→ **EXERCISE GOAL**:
Copy the baseball player biography exactly, everything from "Edward Joseph O'Brien" down to "hall of fame.".

→ **PAGE EXCERPT**:
++++++

American baseball player (1930–2014)

Edward Joseph O'Brien (December 11, 1930 – February 21, 2014) was an American Major League Baseball shortstop, outfielder and pitcher. He played his entire five-year baseball career for the Pittsburgh Pirates (1953, 1955–58). His twin brother, Johnny, was a second baseman and pitcher.

==Early life==
O'Brien attended Saint Mary's High School in South Amboy, later known as Cardinal McCarrick High School, where he was inducted into the school's sports hall of fame.

O'Brien attended Seattle University, where he played on the basketball team for the Chieftains (along with his brother Johnny) and participated in a stunning 84–81 upset over the Harlem Globetrotters on January 21, 1952. He and Johnny were drafted by the NBA's Milwaukee Hawks in 1953, but they never played in the NBA.

++++++

→ **EXERCISE DATA**:
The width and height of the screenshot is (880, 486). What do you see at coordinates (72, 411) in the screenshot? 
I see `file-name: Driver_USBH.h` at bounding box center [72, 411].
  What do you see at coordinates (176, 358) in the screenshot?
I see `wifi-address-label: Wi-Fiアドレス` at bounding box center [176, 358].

++++++

→ **TASK SOLUTION**:
Edward Joseph O'Brien (December 11, 1930 – February 21, 2014) was an American Major League Baseball shortstop, outfielder and pitcher. He played his entire five-year baseball career for the Pittsburgh Pirates (1953, 1955–58). His twin brother, Johnny, was a second baseman and pitcher.

==Early life==
O'Brien attended Saint Mary's High School in South Amboy, later known as Cardinal McCarrick High School, where he was inducted into the school's sports hall of fame.